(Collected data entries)
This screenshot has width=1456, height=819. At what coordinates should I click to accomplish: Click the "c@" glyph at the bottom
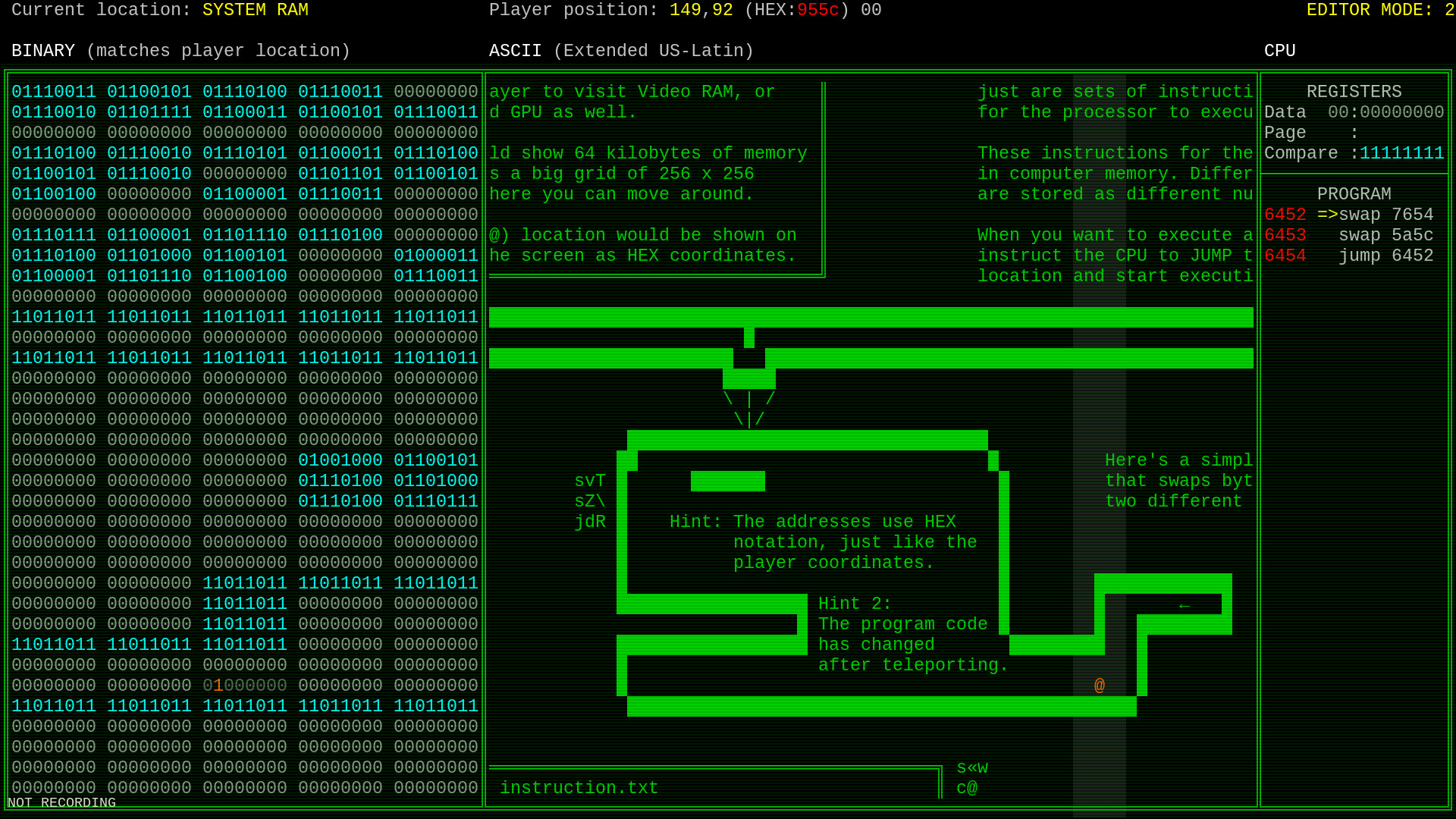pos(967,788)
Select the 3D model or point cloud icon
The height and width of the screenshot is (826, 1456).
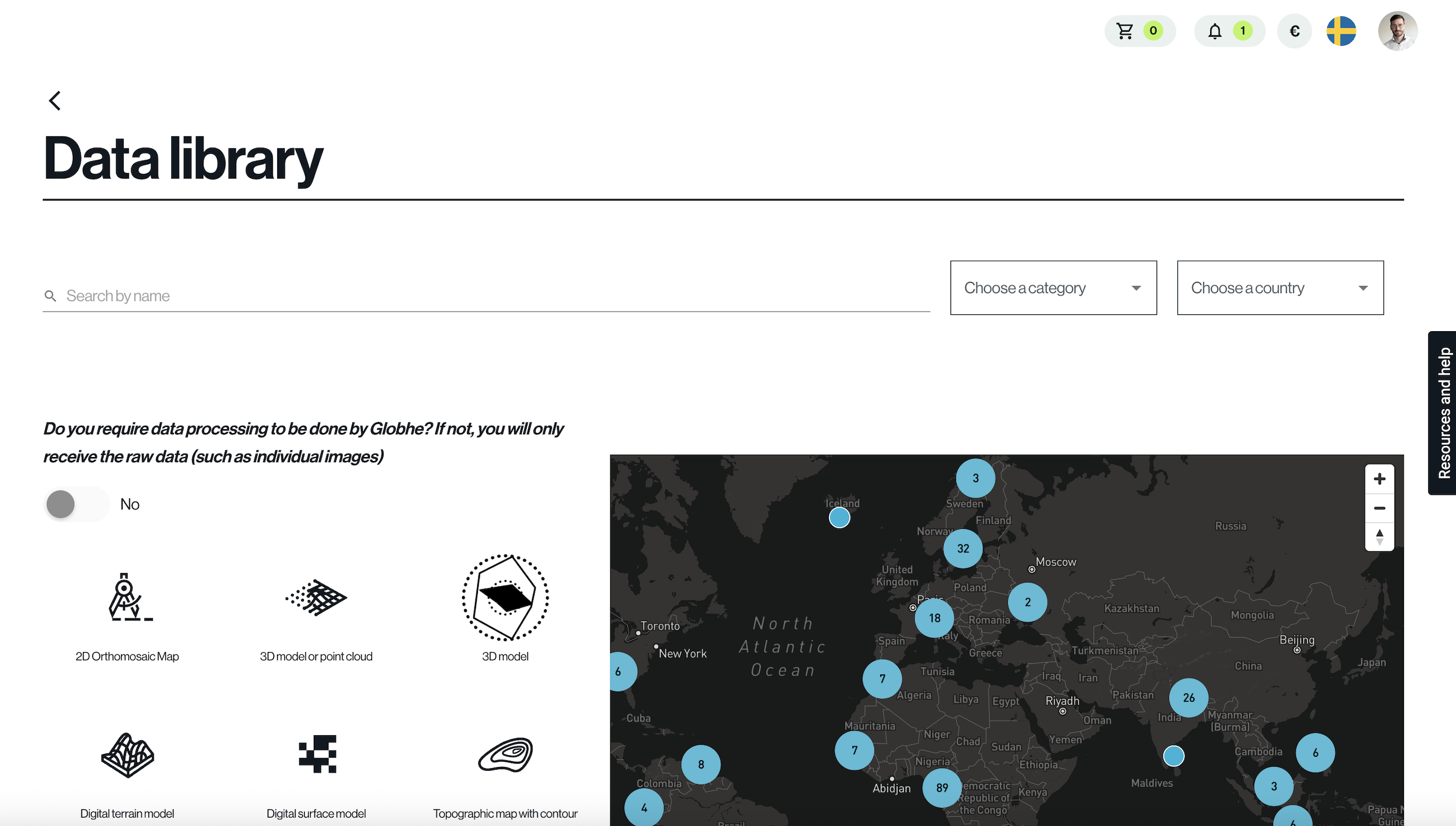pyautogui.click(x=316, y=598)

▶ Task requirements: For this exercise, reproduce the data above exactly from the line containing "Select the 3D model or point cloud icon" through its final line, both ends included, with no pictures in the copy.

▶ Answer space:
Select the 3D model or point cloud icon
The height and width of the screenshot is (826, 1456).
pyautogui.click(x=316, y=598)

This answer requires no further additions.